None of us enjoys being forced to do anything. None of us enjoys feeling helpless when things are taken out of our hands. Let’s face it – we’d rather face the consequences of our own actions any day, good or bad, than be handed a fate that we had nothing to do with creating.
Here’s the good news – when it comes to developing a lifestyle for ourselves, nobody else can force anything upon us. Sure, everyone can present us with information, options, opportunities, and even ultimatums, but none of those in themselves frame our lifestyles. It is not until we decide on what’s been presented and take action that our lifestyles begin to be shaped. We always have the option to do nothing; oftentimes that is the easiest option. For instance, when you get an electric bill, you have the choice to do nothing. But of course, there are consequences for a lack of action on your part.
All of us value survival, reproduction, and the pursuit of pleasure. These are simply ingrained in our makeup as humans.
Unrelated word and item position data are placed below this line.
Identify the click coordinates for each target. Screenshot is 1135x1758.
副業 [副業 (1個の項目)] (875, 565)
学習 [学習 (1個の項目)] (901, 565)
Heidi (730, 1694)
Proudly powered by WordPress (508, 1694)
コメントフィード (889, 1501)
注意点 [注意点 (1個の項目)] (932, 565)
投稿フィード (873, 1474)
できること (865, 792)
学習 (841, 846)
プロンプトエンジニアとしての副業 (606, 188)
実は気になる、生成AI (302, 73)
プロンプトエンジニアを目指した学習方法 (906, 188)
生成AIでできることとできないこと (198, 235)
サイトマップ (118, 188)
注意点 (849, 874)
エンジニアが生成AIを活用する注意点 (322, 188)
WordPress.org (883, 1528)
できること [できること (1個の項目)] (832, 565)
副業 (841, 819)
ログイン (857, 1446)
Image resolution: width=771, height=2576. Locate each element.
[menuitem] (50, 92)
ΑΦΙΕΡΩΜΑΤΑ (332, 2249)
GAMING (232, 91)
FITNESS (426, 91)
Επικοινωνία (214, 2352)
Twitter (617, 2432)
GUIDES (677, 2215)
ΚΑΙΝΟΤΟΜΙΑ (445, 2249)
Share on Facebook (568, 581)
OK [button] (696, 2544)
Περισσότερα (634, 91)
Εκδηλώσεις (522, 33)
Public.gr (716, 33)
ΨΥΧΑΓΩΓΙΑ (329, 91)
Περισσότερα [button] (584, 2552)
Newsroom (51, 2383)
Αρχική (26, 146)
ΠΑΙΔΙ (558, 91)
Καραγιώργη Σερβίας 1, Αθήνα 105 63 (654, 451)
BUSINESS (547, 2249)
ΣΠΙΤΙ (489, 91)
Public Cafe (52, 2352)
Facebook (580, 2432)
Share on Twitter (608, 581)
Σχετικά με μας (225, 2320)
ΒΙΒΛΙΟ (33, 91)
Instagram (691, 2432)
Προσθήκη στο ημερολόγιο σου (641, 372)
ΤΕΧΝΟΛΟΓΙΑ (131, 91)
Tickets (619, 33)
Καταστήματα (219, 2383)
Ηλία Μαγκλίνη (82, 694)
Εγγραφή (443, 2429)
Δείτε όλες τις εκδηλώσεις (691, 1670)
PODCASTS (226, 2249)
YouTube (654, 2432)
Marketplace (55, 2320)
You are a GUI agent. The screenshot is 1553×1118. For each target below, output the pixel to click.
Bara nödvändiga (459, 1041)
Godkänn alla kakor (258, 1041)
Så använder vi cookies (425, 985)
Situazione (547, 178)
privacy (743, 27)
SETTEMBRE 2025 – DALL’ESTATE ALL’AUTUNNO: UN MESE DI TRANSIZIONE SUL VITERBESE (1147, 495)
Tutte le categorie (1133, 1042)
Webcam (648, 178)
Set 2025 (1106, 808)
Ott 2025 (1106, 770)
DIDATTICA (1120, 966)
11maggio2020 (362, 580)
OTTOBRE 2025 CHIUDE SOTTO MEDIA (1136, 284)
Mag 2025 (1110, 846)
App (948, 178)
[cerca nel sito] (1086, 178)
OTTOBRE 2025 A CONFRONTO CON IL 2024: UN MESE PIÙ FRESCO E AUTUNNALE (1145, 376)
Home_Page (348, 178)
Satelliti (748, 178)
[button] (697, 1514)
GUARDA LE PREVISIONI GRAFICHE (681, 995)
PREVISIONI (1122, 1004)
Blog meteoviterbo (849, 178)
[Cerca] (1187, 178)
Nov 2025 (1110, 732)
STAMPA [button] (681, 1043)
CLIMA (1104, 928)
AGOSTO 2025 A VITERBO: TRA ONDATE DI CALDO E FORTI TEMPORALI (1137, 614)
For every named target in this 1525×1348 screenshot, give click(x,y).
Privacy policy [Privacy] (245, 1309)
Those values will automatically cause us to choose certain options when we are faced with particularly pressing decisions (e.g. “Do I get out of the way of the charging rhino or stand here and see what happens?”).
However, there are other less reflexive decisions that we are faced with every day that we see and respond to through the filters of our beliefs – sets of internal rules created by what information we choose to accept as truth. Our beliefs govern the decisions we make, which generate our actions, which become our behaviors, which ultimately produce our lifestyles. This is why just believing “something” is not sufficient to create a well person’s lifestyle – it’s not just that we believe, but more importantly what we believe. Our choices are driven by our beliefs. They give us more control over our lives than even our genes do – what are we giving our genes the permission to express by our everyday lifestyle choices?
Sir Anthony Hopkins, in an interview with SUCCESS Magazine, shares that his innate values, his influences, and his choices moved him from “trouble child” to career actor of over 50 years. He had no choice but to believe something throughout his lifetime, but it’s what he believed that caused him to take the actions he did, which over time created the lifestyle he now enjoys. He could have chosen to believe that his problems as a youth would keep him out of touch with society forever, but instead he harnessed what was seen as his “problems” and chose to create productive expression out of them. We’ll notice also in the interview that the lifestyle he built includes the professional and financial life that many of us recognize, and also encompasses his physical and mental well-being that isn’t often publicized.
In examining our present beliefs, how they have produced our current lifestyles, and how we might modify them to obtain results we want, let’s ask ourselves questions such as:
• What exactly do I believe about eating, moving, and thinking, and their importance in life?
• Who taught me what I know and believe about them now?
• Are there people achieving better results in any or all of those areas who might have a different belief than me or the people I learned from?
• What do they know that I don’t?
• Will I accept what they know as truth, replacing what I believe to be true now, and incorporate it into my every day decision-making?
• Am I doing anything in my life that is in direct opposition to what I believe is my purpose for being alive?
• How can I better align my beliefs and actions with that purpose?
In achieving or maintaining control in our lives, let’s validate our beliefs against our purpose and, as Brian Tracy discusses, be true to ourselves and act as though it were impossible to fail.
We can all enjoy lifestyles of wellness if we will choose to believe what has produced wellness in those who are already living it!